- What you will do
Restate the last part of the records below word for word, beginning at the line with "How do I perform: Skip forward 15 seconds?" and ending at the final line.

- Stored records
>>

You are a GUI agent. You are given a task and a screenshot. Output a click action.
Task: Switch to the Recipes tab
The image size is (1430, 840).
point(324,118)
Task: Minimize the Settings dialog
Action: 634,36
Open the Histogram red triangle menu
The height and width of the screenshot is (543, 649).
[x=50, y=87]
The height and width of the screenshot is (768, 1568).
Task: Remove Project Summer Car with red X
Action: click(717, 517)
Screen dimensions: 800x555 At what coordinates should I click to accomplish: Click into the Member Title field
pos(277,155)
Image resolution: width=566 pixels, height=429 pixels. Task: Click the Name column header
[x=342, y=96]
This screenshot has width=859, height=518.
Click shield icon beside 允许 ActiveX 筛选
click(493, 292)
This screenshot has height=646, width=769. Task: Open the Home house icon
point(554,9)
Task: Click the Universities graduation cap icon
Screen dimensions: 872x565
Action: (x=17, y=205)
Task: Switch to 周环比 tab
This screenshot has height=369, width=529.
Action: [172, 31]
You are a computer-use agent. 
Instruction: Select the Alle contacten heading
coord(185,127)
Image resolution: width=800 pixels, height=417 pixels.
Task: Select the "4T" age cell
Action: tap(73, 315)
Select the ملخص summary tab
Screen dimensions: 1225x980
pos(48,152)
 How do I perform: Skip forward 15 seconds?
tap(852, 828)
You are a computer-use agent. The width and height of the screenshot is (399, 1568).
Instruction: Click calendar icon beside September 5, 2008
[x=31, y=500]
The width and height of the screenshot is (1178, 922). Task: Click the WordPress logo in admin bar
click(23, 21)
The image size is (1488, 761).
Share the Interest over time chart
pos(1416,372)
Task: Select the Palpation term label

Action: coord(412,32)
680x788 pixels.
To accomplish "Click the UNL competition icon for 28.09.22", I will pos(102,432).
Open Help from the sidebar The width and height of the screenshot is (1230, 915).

<<

- Answer to this problem
 How do I perform: Skip forward 15 seconds?
tap(852, 828)
You are a computer-use agent. The width and height of the screenshot is (399, 1568).
Instruction: Click calendar icon beside September 5, 2008
[x=31, y=500]
The width and height of the screenshot is (1178, 922). Task: Click the WordPress logo in admin bar
click(23, 21)
The image size is (1488, 761).
Share the Interest over time chart
pos(1416,372)
Task: Select the Palpation term label

Action: coord(412,32)
680x788 pixels.
To accomplish "Click the UNL competition icon for 28.09.22", I will pos(102,432).
Open Help from the sidebar The width and height of the screenshot is (1230, 915).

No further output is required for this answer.